Immediately after insertion, rinse the sheaths with 0.9%sodium chloride to prevent thrombus formation. Next, tie up the proximal silk suture around the sheath to secure it in place. Then attach the handle of the sheath to the sternocleidomastoid muscle, and close the skin with staples.
To obtain cardiac index values, infuse five milliliter boluses of 0.9%normal saline through the central venous catheter. Finally, record the average of two consecutive measures. Once a steady state is achieved after instrumentation and baseline data collection, induce hypovolemic shock by withdrawing 30 milliliters per kilogram of blood from the jugular vein over 30 minutes.

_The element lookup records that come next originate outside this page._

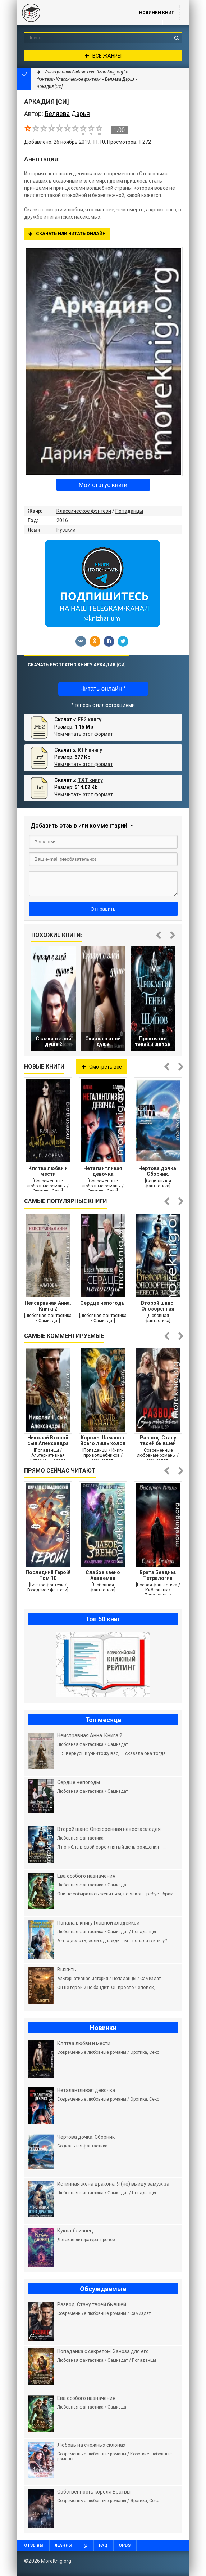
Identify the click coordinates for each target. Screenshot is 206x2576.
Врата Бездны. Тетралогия (158, 1575)
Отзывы (34, 2545)
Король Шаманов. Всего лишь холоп (102, 1440)
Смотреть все (102, 1067)
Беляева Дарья (119, 79)
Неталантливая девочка (102, 1171)
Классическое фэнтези (83, 511)
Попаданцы (129, 511)
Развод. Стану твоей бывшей (158, 1440)
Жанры (63, 2545)
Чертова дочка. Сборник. (158, 1171)
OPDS (125, 2545)
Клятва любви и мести (48, 1171)
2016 (62, 520)
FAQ (103, 2545)
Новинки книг (156, 12)
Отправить (103, 909)
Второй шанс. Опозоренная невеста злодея (158, 1306)
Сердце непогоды (103, 1303)
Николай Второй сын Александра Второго (48, 1440)
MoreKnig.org (71, 12)
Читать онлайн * (103, 688)
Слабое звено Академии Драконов (103, 1575)
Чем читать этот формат (83, 734)
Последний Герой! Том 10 (48, 1575)
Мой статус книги (103, 484)
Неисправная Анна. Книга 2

Allow 30 minutes for stabilization and do not make any resuscitation efforts during this period to emulate the delay in the arrival of emergency medical teams. This model showed that a controlled hemorrhage produced noticeable changes in hemodynamic parameters as well as in cerebral and tissue perfusion. Following volume withdrawal, significant tachycardia and a decrease in mean arterial blood pressure cardiac index, stroke volume index, blood volume parameters, and carotid arterial blood flow was observed while the systemic vascular resistance index increased.
The infusion of albumin plus hypertonic saline produced a greater and longer volume expansion than normal or hypertonic saline alone with significant differences in heart rate, stroke volume index, and pressure pulse variation. The fluid infusion also depicted the absence of a progressive fall after volume expansion in blood pressure and global end diastolic volume index. The systemic perfusion parameters demonstrated an increase in the lactate concentration, whereas central venous saturation, cutaneous and cerebral tissue oxygenation index decreased.

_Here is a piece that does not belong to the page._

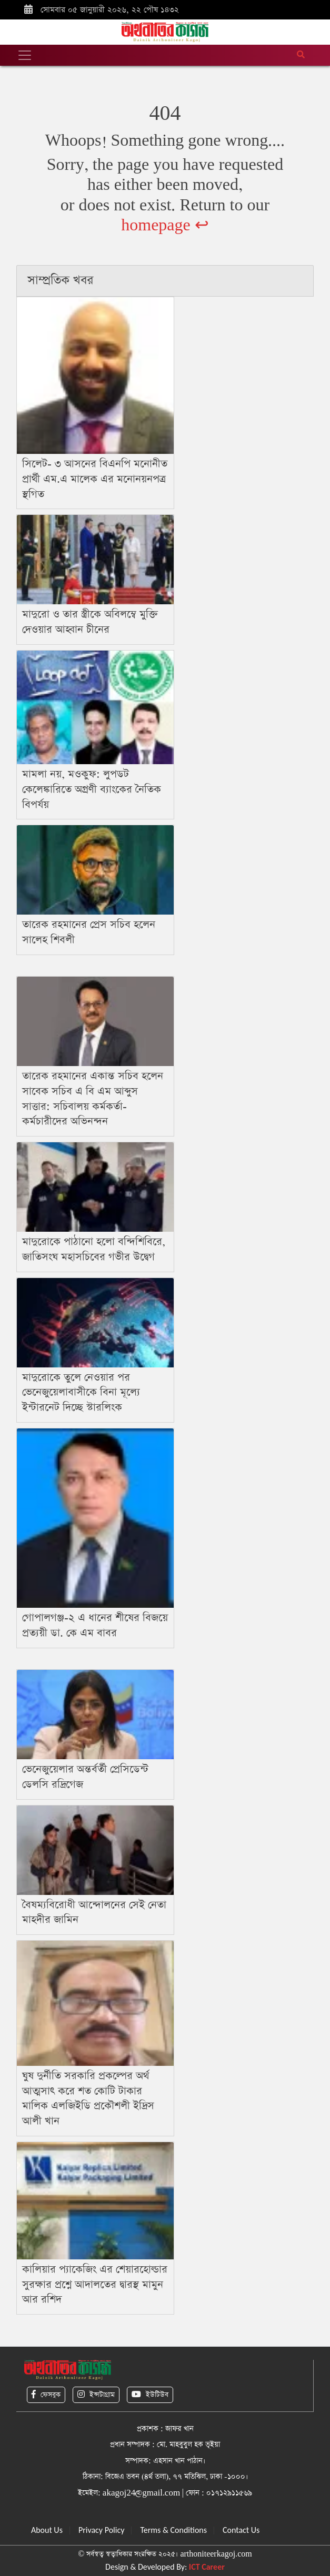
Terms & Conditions (173, 2530)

The hypertonic albumin improved the perfusion parameters with an increase in carotid blood flow and brain tissue oxygenation index, and a significant decrease in lactate levels. Maintain deep anesthesia throughout the experiment to achieve a steady state before shock induction, including body temperature and to keep a constant rhythm during blood withdrawal. The recording and further analysis of the sublingual micro circulation is very interesting to study the difference between macro and micro circulation.
On the other hand, this scholastic testing to assess coagulation is useful to analyze the impairment induced by hemodilution after volume expansion.